Dr Emily Stevenson holds a PhD in Anthropology from SOAS, University of London. Her thesis, Picture Postcard Bengaluru: Visual and Material Pasts in India’s Silicon Valley, was based on fifteenth months of ethnographic and archival research in Bengaluru and funded by the ESRC and the Christopher Davis Award. Emily is currently working up this research into a manuscript for publication with Routledge as part of the Photography, History: History, Photography series. She also holds a BA (Hons) in Social Anthropology (SOAS) and an MA Anthropological Research Methods (SOAS). In 2018 she co-curated an exhibition entitled From Madras to Bangalore: Picture Postcards as Urban History of Colonial India with Dr Stephen Hughes at the Brunei Gallery, funded by the ESRC and the SOAS South Asia Institute. The exhibition led to the on-going Instagram account @picture_postcard_empire which critically explores postcards of India. Between January 2020 and April 2022, she was Lecturer in Social Anthropology at the University of St Andrews where she taught on topics such as visual and material culture, anthropology and art, sensory ethnography, and research methods. She is also Multimedia and Resources editor for Teaching Anthropology.  

Publications

Stevenson, E. 2020. 'Creativity and Embodied Practice during the ‘Shift Online’ in G. Manley et al. (eds.) Pandemic Diaries. American Ethnologist website, 16 May 2020.

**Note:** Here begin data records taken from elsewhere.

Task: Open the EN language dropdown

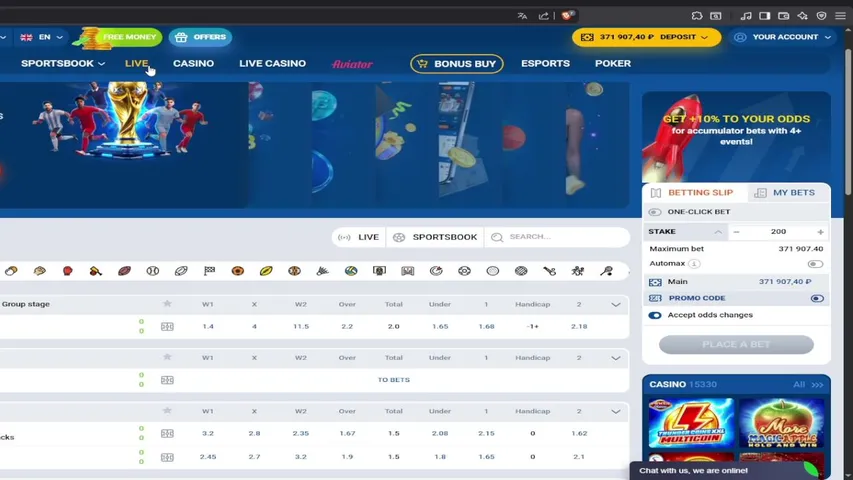Action: (41, 37)
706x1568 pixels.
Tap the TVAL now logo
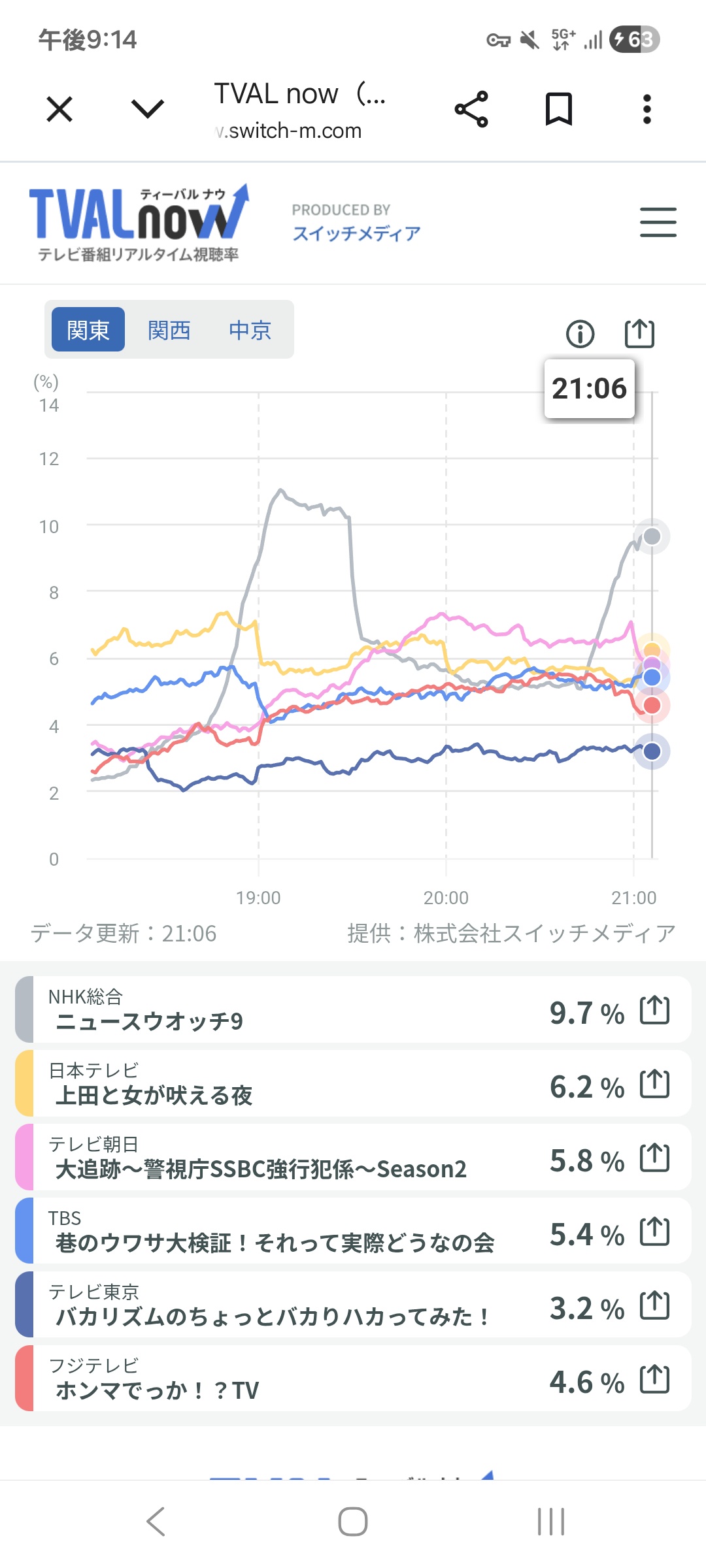pyautogui.click(x=139, y=222)
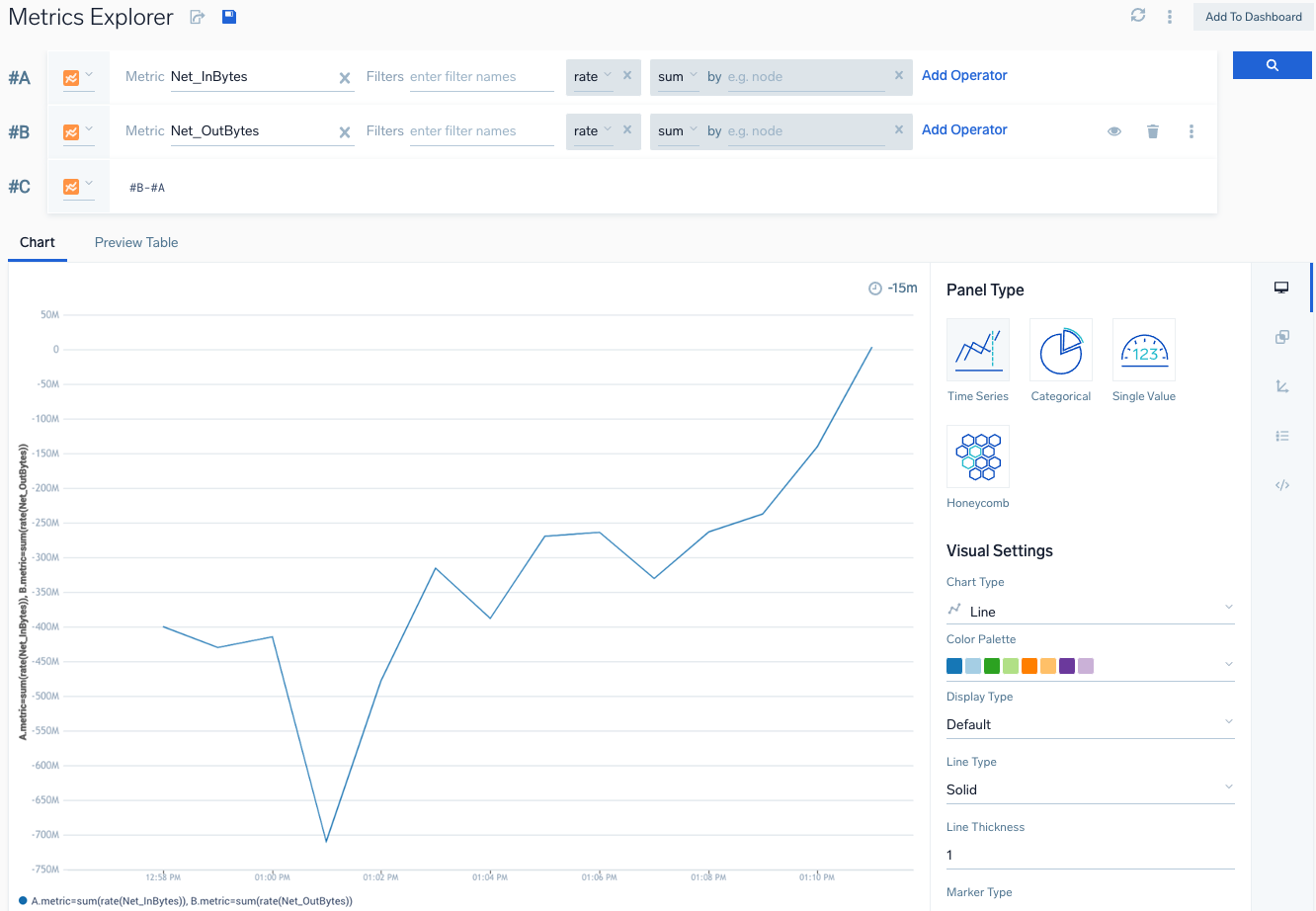Select the Single Value panel type
1316x911 pixels.
coord(1143,350)

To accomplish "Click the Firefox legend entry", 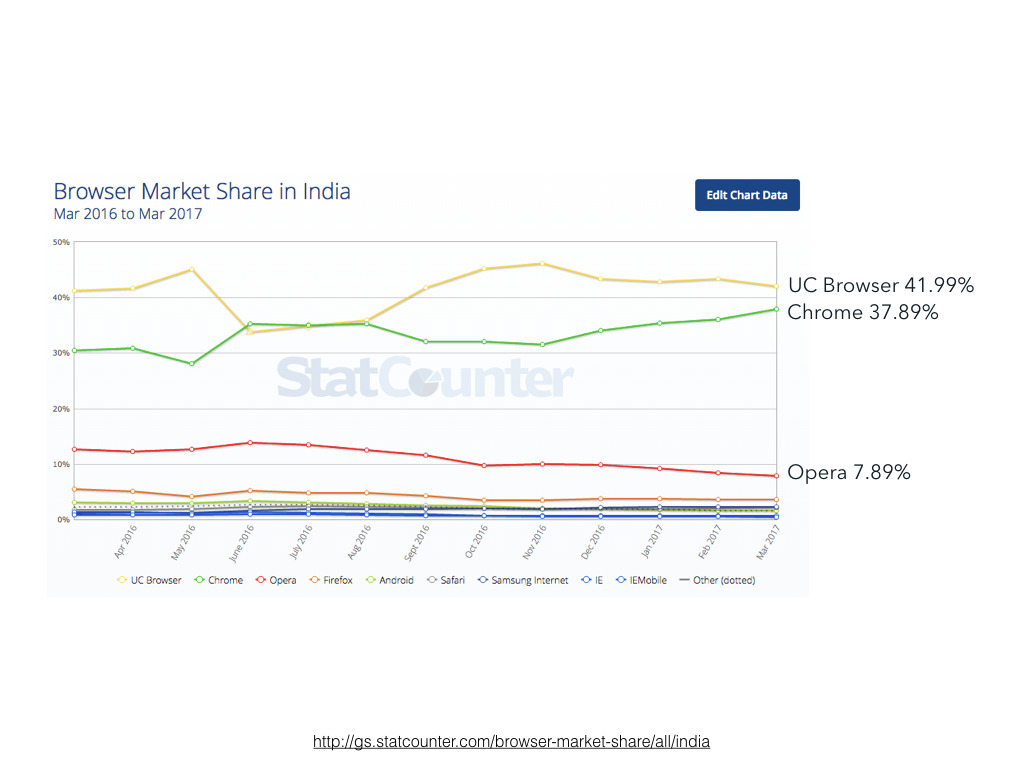I will tap(335, 580).
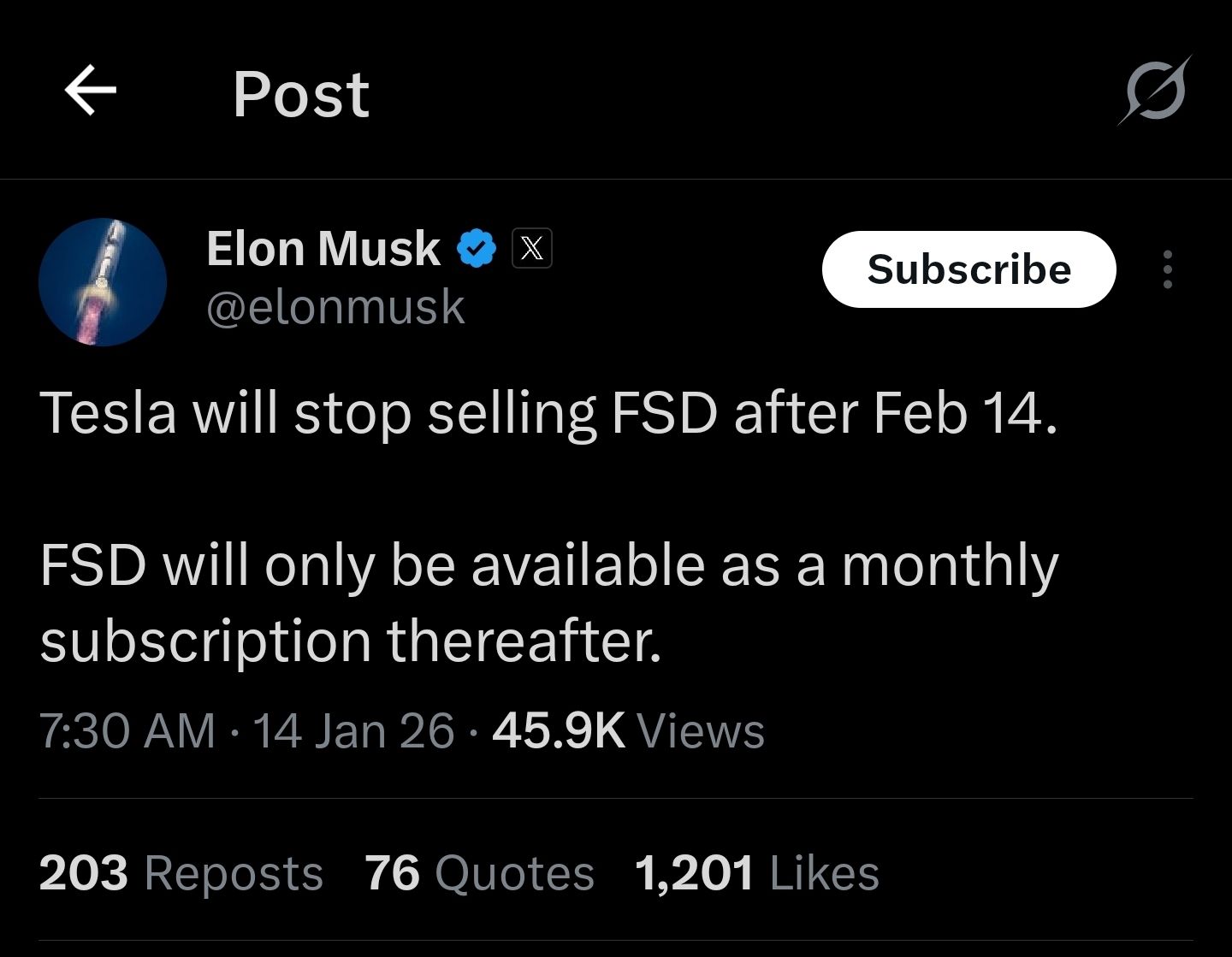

Hughes, S. and Stevenson, E. 2019. 'South India Addresses to the World: Postcard Circulation and Empire', Trans Asian Photography Review Vol. 9, No. 2 (Circulation, Spring).

Stevenson, E. and Hughes, S. 2018. 'From Madras to Bangalore: Picture Postcards as Urban History of Colonial India', Frontline Magazine Vol, 35, No. 16.

Stevenson, E. 2013. 'Home Sweet Home; Women and the “Other Space” of Domesticity in Colonial Indian Postcards ca. 1880 – 1920', Visual Anthropology, 26(4): 298-327.